The biggest hurdle, however, has been cultural. While the majority of workers say they are completely comfortable with virtual meetings, most of them also find that communication and collaboration with colleagues has been impacted since the lockdown. Almost 60% of UK workers surveyed by Okta miss having in-person conversations with their co-workers, for example.
While only a minority of employees want to return to the office full-time, an equally small proportion of staff would pick work that is entirely remote. Businesses will have to show flexibility to accommodate the different needs of their employees as workplaces start reopening.
For Okta's Frederiksen, the solution lies in a hybrid between remote and on-premise. He sees the office of the future as as a nice place to go, but for a good reason: you have a meeting, you need advice, and so on. It won't be a place you commute to every day.

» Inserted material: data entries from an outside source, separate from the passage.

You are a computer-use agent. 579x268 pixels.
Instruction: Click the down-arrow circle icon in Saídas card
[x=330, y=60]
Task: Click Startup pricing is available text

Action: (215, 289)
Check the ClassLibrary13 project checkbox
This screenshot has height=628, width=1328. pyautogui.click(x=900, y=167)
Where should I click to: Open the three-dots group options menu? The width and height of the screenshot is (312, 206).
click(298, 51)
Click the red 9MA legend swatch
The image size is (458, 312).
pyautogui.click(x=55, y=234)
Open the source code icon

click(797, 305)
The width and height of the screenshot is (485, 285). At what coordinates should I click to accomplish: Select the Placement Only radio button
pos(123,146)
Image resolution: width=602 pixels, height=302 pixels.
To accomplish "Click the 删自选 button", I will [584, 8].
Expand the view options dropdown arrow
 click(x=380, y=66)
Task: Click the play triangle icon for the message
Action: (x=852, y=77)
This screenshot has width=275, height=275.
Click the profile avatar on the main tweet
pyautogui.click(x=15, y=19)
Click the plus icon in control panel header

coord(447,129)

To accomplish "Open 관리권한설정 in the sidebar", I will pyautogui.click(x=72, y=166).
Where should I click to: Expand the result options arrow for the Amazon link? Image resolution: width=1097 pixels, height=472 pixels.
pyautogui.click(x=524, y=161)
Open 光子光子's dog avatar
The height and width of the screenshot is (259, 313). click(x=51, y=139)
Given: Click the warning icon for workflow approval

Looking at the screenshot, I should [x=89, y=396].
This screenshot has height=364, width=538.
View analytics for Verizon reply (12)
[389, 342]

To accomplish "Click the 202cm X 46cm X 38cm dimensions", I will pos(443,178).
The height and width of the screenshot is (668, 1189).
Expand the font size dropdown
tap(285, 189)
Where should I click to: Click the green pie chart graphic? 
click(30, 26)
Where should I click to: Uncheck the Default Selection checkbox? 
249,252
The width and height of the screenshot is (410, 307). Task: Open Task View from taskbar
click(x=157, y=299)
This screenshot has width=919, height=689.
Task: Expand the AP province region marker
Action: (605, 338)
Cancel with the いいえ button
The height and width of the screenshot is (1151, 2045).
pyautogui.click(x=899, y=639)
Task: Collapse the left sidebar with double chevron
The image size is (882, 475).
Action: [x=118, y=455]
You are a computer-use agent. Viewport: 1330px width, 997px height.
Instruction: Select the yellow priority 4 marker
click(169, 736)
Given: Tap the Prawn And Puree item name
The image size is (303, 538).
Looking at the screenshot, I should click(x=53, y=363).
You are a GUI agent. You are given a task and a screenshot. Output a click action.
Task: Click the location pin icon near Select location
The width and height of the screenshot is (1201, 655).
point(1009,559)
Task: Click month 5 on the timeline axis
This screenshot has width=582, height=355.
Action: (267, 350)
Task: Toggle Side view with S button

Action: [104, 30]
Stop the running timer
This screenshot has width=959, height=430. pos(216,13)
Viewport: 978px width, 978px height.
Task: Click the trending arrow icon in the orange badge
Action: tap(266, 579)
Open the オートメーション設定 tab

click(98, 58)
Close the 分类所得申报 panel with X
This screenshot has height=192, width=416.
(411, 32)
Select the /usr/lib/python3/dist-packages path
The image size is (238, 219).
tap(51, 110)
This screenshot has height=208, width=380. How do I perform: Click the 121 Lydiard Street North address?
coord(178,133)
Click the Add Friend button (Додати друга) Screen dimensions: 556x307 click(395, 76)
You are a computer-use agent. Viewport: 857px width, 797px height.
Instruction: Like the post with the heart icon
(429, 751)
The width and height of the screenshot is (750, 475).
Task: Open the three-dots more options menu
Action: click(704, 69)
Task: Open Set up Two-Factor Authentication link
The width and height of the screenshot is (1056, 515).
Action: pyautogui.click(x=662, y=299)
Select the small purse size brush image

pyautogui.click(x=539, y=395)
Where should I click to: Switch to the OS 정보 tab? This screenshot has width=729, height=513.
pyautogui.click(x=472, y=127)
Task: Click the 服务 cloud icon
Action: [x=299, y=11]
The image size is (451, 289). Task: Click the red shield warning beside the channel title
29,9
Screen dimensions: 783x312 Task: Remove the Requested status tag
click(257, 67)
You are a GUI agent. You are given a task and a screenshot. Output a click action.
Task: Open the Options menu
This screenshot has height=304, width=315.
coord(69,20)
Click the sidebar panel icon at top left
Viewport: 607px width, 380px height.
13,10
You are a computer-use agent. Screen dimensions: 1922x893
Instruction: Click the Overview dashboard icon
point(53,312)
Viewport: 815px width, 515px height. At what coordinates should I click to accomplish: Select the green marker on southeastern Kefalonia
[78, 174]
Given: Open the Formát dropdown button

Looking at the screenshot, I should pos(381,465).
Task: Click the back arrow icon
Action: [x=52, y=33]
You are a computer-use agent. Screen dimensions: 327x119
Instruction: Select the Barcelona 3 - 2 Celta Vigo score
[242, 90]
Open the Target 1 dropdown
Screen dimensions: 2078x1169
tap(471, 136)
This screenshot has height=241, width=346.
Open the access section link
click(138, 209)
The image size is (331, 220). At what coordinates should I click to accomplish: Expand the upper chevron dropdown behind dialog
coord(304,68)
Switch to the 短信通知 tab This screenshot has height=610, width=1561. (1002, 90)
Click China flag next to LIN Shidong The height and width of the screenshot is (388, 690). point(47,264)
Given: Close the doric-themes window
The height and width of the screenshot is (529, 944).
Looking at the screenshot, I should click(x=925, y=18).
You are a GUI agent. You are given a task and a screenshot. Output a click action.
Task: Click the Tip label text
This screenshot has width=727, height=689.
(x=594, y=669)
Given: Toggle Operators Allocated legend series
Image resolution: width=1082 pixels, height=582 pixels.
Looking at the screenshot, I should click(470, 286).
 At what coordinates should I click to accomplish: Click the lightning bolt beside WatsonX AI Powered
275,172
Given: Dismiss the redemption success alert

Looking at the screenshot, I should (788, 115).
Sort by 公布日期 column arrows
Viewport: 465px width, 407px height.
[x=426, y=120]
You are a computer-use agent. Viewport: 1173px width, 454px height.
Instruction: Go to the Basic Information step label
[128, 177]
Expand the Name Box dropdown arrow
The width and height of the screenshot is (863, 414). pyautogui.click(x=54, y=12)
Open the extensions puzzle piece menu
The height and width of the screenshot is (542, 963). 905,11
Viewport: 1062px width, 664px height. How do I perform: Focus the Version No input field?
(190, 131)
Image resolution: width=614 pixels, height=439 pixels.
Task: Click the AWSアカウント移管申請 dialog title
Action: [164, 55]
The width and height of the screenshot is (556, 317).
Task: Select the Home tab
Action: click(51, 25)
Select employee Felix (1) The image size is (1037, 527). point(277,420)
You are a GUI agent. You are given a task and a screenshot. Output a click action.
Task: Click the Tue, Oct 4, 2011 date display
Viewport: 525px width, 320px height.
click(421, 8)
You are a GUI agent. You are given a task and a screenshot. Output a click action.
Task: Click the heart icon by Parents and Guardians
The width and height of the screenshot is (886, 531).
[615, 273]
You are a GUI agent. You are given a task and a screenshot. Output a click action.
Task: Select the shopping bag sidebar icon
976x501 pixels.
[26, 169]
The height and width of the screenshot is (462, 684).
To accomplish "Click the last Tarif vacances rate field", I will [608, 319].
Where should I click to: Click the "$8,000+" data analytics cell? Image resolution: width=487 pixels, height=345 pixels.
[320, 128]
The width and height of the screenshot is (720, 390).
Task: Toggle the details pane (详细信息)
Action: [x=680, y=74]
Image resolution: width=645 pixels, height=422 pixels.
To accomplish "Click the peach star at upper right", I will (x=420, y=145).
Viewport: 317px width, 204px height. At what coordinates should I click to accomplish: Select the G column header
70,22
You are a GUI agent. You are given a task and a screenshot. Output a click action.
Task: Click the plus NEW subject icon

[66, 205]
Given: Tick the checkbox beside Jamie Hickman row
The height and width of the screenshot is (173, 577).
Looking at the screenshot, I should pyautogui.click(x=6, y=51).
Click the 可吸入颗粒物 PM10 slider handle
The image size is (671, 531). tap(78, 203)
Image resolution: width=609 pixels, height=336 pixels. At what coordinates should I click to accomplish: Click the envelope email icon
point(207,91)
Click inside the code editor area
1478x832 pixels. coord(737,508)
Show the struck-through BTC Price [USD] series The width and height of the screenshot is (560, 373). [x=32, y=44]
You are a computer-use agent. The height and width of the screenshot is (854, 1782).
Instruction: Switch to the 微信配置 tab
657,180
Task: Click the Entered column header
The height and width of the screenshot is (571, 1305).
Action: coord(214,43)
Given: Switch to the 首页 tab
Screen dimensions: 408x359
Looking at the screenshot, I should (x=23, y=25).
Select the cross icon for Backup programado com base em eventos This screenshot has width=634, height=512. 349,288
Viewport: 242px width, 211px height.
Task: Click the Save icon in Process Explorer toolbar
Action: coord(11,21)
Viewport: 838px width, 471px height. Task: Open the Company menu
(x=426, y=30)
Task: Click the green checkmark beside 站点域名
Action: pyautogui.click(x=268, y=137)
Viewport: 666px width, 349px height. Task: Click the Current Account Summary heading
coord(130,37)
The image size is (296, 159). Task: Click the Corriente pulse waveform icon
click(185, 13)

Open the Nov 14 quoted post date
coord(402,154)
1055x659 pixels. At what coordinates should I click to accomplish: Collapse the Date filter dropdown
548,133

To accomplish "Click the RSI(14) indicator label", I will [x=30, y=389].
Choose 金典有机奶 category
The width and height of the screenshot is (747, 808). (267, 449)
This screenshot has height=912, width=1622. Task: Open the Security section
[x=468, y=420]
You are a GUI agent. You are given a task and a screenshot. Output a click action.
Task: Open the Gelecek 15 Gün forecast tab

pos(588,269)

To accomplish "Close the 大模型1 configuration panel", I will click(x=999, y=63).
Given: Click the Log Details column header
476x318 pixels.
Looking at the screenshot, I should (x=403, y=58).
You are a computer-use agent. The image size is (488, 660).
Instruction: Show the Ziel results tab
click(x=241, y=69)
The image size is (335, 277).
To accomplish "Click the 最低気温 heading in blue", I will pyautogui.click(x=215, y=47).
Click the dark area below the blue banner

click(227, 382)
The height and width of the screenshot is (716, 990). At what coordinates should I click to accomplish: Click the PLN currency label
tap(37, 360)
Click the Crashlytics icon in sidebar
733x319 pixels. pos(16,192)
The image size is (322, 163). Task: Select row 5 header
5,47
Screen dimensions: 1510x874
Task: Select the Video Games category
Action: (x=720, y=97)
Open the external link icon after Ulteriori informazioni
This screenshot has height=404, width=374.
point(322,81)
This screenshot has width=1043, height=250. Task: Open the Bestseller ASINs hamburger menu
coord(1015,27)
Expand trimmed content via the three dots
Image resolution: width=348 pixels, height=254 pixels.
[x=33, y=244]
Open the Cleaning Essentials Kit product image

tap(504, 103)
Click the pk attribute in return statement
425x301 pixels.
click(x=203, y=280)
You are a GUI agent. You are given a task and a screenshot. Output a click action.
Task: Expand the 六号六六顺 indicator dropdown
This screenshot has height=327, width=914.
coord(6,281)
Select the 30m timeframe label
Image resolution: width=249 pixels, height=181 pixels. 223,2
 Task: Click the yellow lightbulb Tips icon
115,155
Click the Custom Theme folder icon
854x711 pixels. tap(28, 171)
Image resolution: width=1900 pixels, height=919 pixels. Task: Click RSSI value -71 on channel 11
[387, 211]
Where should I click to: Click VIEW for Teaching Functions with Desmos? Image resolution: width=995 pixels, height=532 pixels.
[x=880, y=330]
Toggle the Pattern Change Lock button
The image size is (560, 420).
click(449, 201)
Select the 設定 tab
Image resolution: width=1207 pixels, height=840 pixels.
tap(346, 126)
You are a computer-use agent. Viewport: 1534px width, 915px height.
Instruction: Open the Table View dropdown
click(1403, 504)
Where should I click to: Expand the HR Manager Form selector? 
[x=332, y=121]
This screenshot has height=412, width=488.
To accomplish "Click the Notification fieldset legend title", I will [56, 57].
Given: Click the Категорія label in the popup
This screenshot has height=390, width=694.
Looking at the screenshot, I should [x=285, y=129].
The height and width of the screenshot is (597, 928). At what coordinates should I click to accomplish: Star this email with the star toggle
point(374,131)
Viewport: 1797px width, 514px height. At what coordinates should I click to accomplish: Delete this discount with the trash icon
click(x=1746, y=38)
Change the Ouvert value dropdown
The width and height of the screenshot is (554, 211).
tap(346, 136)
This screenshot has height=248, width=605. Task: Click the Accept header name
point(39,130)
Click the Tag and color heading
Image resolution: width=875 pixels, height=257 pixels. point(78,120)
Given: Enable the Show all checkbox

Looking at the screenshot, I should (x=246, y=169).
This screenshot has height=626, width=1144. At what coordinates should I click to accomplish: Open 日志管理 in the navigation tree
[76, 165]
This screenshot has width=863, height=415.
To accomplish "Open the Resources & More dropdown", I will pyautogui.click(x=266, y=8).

Facebook recently told employees that most of them could continue to work from home until the end of the year – an example that has been followed by real-estate company Zillow and insurance provider Sagicor. Twitter's CEO, Jack Dorsey, has for his part already announced that the company's staff would be given the choice to stick with remote working permanently, even after offices are fully reopened.
According to Frederiksen, Okta has no plans to go back to the office "anytime soon". Although the company's building might open when the government gives businesses the green light, there will be no expectation that staff return. "The genie is out of the bottle," concluded Frederiksen. "It'll be very hard for organizations to re-impose a five-day-a-week commute. You can't undo this experiment."